■ Task brief:
Locate the line that contains "Viewport: 858px width, 504px". Retype it and every line after it to the end of the records, exactly, but not the pictures.

■ Data under study:
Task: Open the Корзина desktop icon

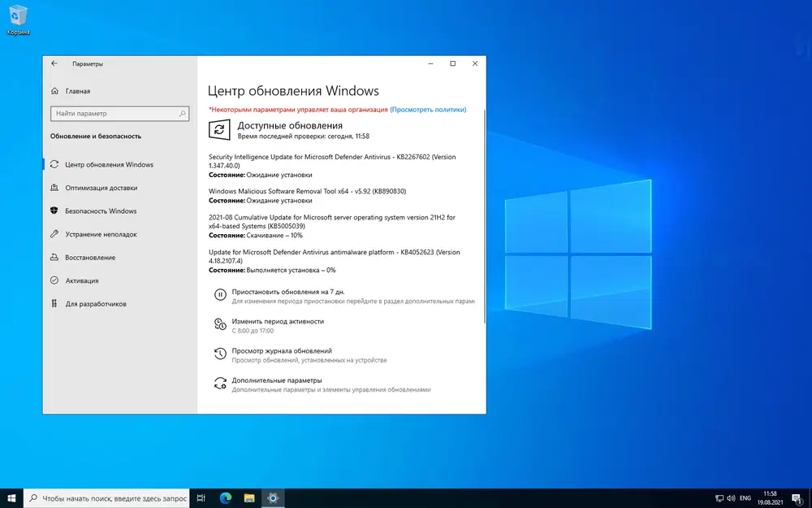Action: (x=18, y=18)
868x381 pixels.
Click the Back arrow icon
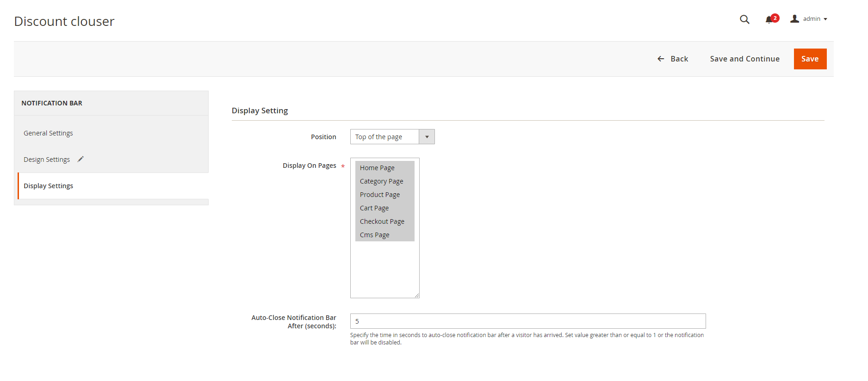click(x=661, y=59)
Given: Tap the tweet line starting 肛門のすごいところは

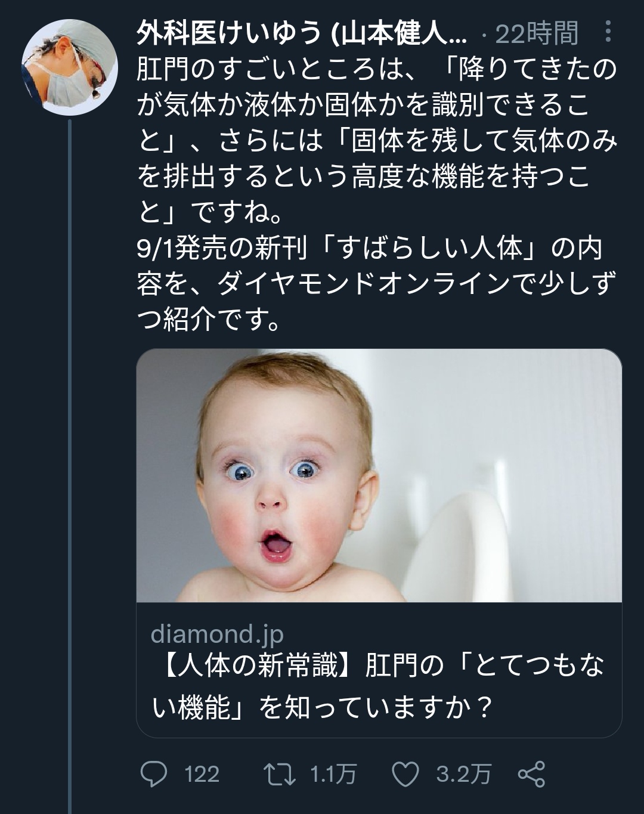Looking at the screenshot, I should tap(376, 70).
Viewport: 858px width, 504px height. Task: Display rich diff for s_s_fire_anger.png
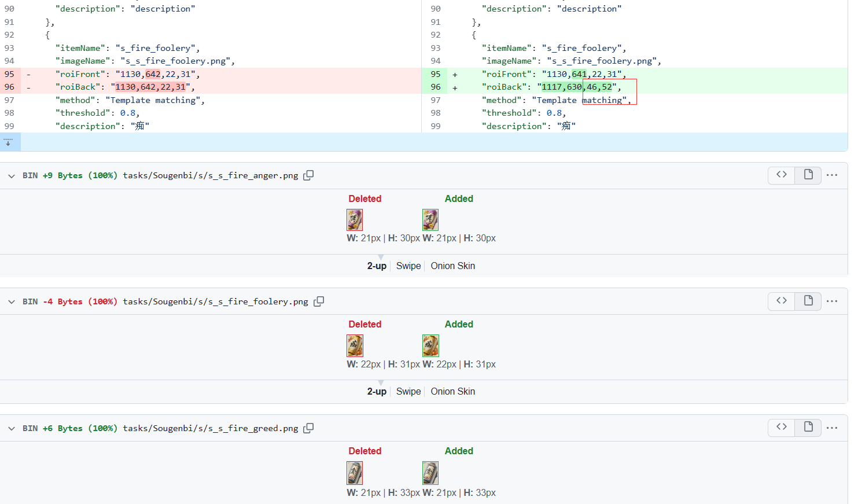808,175
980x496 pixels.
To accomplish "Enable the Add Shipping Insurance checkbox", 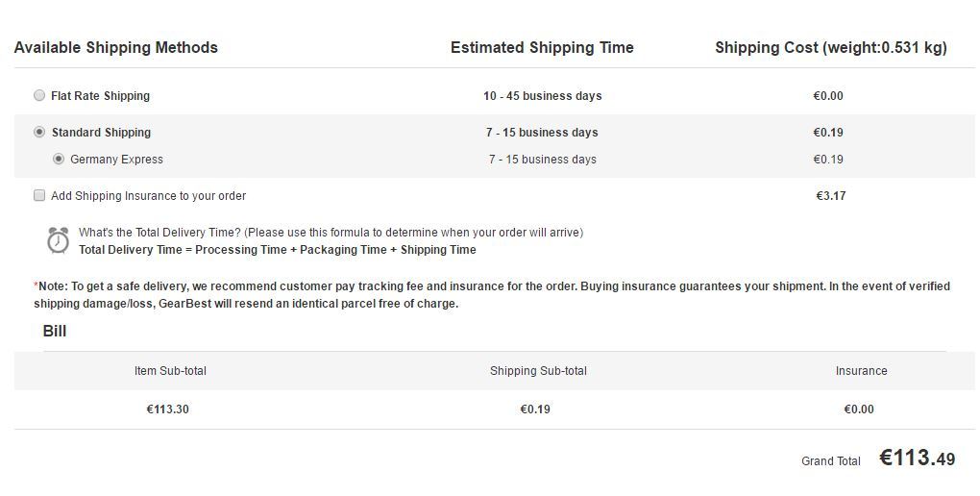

■ Exercise answer:
Viewport: 858px width, 504px height. Task: Display rich diff for s_s_fire_anger.png
808,175
980x496 pixels.
To accomplish "Enable the Add Shipping Insurance checkbox", 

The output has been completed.